With routine social interactions, the dominant male fish exerted the greatest influence by chasing and pushing the group around, the researchers said. But with the more complex task, this strategy wasn’t effective.

“Effective communication requires the presence of a diversity of voices, not just the loudest.”

For the task, they taught dominant and subordinate male fish that a certain colored light on one side of their tank would signal the imminent arrival of food. They placed these fish into groups that did not yet know about the light to see which of the informed fish would be most effective in teaching the others.
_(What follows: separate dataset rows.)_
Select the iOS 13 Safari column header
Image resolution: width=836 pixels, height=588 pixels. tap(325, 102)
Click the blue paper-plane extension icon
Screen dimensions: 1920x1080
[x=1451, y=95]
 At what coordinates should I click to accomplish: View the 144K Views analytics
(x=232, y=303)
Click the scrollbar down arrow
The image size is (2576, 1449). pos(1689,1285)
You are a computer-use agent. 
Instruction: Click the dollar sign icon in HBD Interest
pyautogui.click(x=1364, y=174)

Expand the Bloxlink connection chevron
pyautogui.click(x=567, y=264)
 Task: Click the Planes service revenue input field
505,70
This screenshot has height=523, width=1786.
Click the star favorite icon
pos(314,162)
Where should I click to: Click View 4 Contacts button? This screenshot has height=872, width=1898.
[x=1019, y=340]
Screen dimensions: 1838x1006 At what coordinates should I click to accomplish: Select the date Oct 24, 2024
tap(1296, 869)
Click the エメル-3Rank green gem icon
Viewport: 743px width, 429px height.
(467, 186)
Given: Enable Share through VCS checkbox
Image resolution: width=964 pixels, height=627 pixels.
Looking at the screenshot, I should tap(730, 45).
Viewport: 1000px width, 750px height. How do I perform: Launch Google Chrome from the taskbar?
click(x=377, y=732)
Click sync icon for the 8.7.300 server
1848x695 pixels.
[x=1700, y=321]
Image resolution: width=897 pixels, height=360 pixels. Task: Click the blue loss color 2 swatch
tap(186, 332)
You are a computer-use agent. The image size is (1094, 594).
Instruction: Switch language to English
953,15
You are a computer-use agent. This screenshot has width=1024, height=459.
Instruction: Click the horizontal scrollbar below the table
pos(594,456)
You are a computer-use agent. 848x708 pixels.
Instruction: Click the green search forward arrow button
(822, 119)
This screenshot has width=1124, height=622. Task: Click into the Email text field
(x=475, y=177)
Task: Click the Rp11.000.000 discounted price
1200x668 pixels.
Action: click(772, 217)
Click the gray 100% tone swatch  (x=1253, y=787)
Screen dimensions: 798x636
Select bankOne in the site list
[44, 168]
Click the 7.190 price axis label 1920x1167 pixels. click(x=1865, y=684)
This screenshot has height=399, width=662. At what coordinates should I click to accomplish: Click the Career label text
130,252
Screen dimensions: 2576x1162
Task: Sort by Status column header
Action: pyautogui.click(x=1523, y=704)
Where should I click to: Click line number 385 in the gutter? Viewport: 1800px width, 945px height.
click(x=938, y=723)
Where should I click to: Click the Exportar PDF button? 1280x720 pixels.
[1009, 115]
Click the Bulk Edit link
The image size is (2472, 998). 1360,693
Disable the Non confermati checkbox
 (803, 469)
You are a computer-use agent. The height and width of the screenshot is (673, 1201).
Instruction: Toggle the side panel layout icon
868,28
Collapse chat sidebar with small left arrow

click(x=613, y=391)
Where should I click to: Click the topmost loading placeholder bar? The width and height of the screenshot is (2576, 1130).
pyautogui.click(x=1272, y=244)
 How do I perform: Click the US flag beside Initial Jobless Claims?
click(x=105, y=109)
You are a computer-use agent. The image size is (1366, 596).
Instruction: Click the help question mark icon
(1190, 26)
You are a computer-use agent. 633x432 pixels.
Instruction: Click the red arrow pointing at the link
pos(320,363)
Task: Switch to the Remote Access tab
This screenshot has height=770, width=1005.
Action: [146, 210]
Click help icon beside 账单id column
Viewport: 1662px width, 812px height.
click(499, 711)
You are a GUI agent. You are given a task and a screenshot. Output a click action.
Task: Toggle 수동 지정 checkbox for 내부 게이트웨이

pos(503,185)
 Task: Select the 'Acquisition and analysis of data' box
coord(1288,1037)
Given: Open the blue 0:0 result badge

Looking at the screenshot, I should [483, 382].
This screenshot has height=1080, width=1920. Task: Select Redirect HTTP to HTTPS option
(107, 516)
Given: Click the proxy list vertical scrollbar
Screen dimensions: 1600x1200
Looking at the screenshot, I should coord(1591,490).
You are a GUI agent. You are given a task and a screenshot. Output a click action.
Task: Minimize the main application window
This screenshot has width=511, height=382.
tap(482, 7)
In this context, individual fish had a choice of who to follow, and here, the subordinate males became leaders.

“In groups with a subordinate male as demonstrator, fish quickly came to a consensus about which light to follow, moving together as a coherent unit to succeed in the task,” according to a summary of the paper. “With a dominant male as the informant, groups were far slower to reach consensus, if they did at all.”

Why might this be? Utilizing machine-learning based animal tracking to find the differences between dominant and subordinate male fish, the researchers found that the dominant fish frequently interacted with others, but were also avoided by some fish.

“The same traits that make you powerful in one context can actively reduce your influence in others, especially contexts in which individuals are free to choose who to follow,” Jordan said. “Dominant individuals can force their will on the group by being pushy, but that also makes them socially aversive. Our results illustrate that although domineering individuals most often ascend to positions of power, they can in fact create the least effective influence structures at the same time.”

Another study of aggressive leaders found that they are more frequently punished for their mistakes due to a perception that their actions are more intentional. Despite this risk, people are typically attracted to dominant leaders over likable ones, according to a University of British Columbia study. Dominant leaders also rise when people are preparing for conflict, said a study out of Aarhus University.

But if fish are anything to go by, we should avoid choosing the most aggressive and dominant individuals as our leaders because they’re just not that effective.


Dominant individuals are often most influential in their social groups, affecting movement, opinion, and performance across species and contexts. Yet, behavioral traits like aggression, intimidation, and coercion, which are associated with and in many cases define dominance, can be socially aversive. The traits that make dominant individuals influential in one context may therefore reduce their influence in other contexts. Here, we examine this association between dominance and influence using the cichlid fish Astatotilapia burtoni, comparing the influence of dominant and subordinate males during normal social interactions and in a more complex group consensus association task. We find that phenotypically dominant males are aggressive, socially central, and that these males have a strong influence over normal group movement, whereas subordinate males are passive, socially peripheral, and have little influence over normal movement. However, subordinate males have the greatest influence in generating group consensus during the association task. Dominant males are spatially distant and have lower signal-to-noise ratios of informative behavior in the association task, potentially interfering with their ability to generate group consensus. In contrast, subordinate males are physically close to other group members, have a high signal-to-noise ratio of informative behavior, and equivalent visual connectedness to their group as dominant males. The behavioral traits that define effective social influence are thus highly context specific and can be dissociated with social dominance. Thus, processes of hierarchical ascension in which the most aggressive, competitive, or coercive individuals rise to positions of dominance may be counterproductive in contexts where group performance is prioritized.